As the scandal seeped into the open, it emerged that key Government documents had been shredded, supposedly in error by a junior official.
One Whitehall circular quoted a Minister saying ‘only haemophiliacs have died’. A leaked health department memo said that while saving their lives was ‘expensive’ there was a ‘strong cost benefit’ since ‘those already doomed will generate savings which more than cover the cost of testing blood donations’.
Britain was not the only nation hit by a tainted blood scandal. But in France, Canada and Japan, there have been prosecutions and convictions of bungling officials, while in Ireland, people given hepatitis C were awarded payouts averaging £750,000.
What a contrast with Britain – to the justified fury of haemophiliacs such as Steve Gorman, a skilled linguist forced by hepatitis to abandon his teaching career.
‘No one has ever made an official apology or admission of responsibility,’ said Gorman, from Broadstairs, Kent. ‘This makes us all so angry.’
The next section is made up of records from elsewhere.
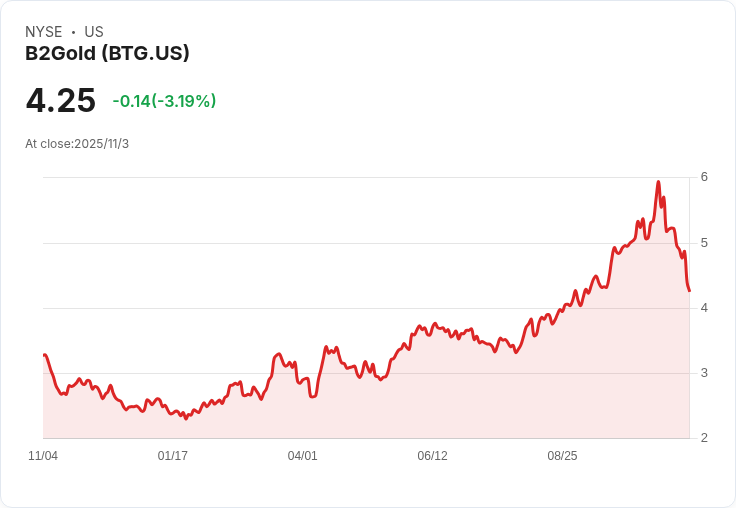The width and height of the screenshot is (736, 508).
Task: Select the 01/17 date on x-axis
Action: click(173, 456)
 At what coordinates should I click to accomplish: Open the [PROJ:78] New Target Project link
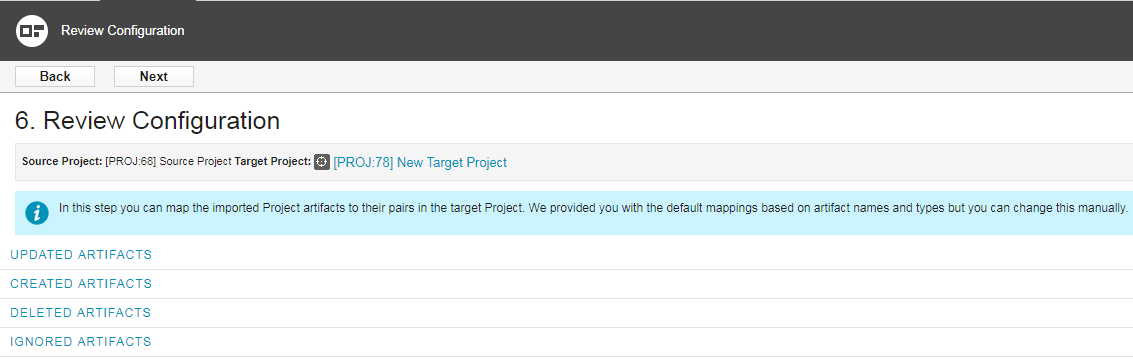point(420,163)
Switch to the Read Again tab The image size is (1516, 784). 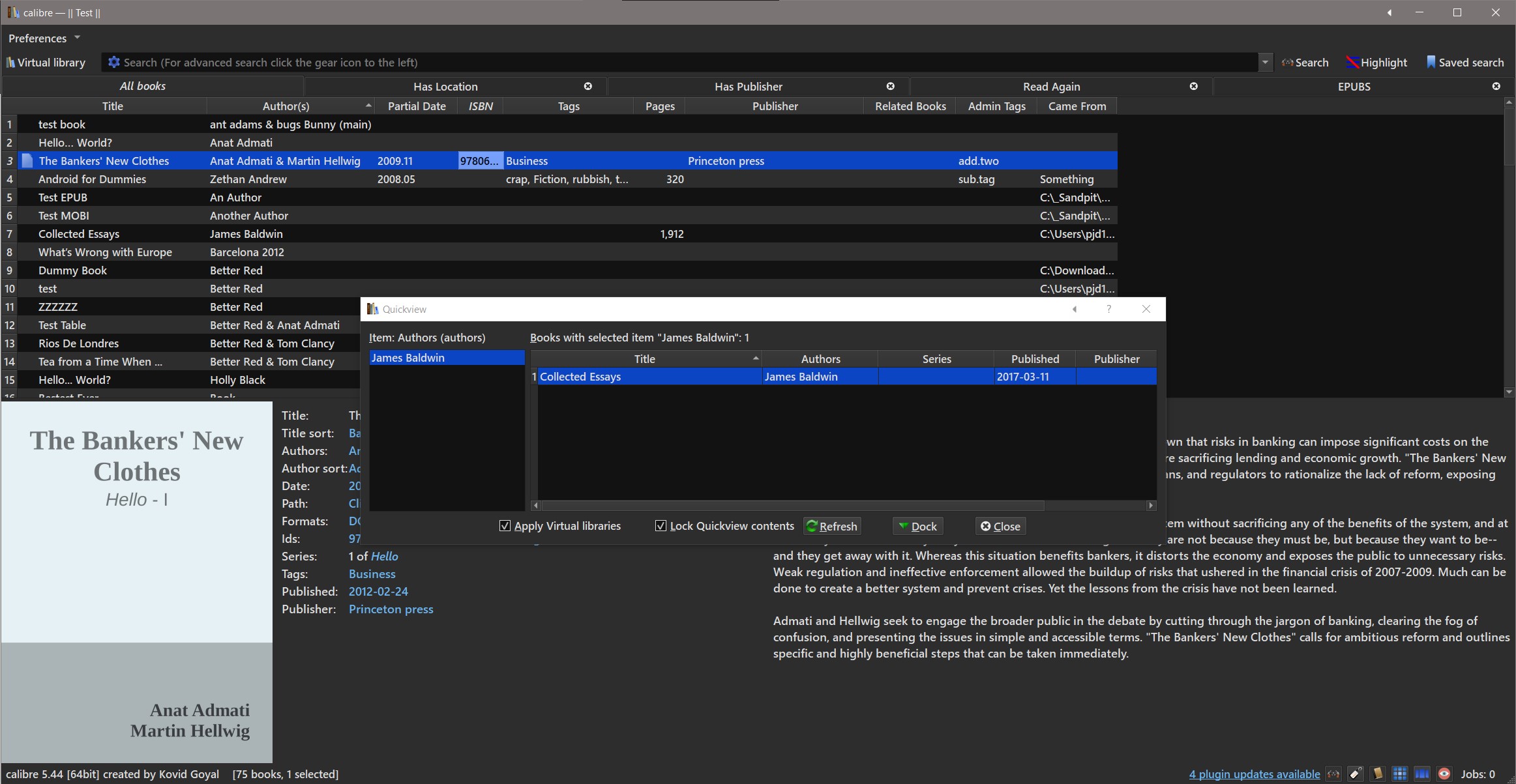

At least this looks set to change finally. This is an episode that has, after all, destroyed the lives of many more people than even the mid-Staffordshire hospital scandal.
Yet as Simon di Rollo, the senior counsel for patients and relatives, said in his summing up to Lord Penrose: ‘Why is it so hard for institutions like the NHS and Government departments responsible for its administration to admit publicly mistakes and misjudgments?’
A very good question. Especially when so many of these unfortunate people have suffered bloody hell for so long thanks to the shocking failures of the services meant to help them.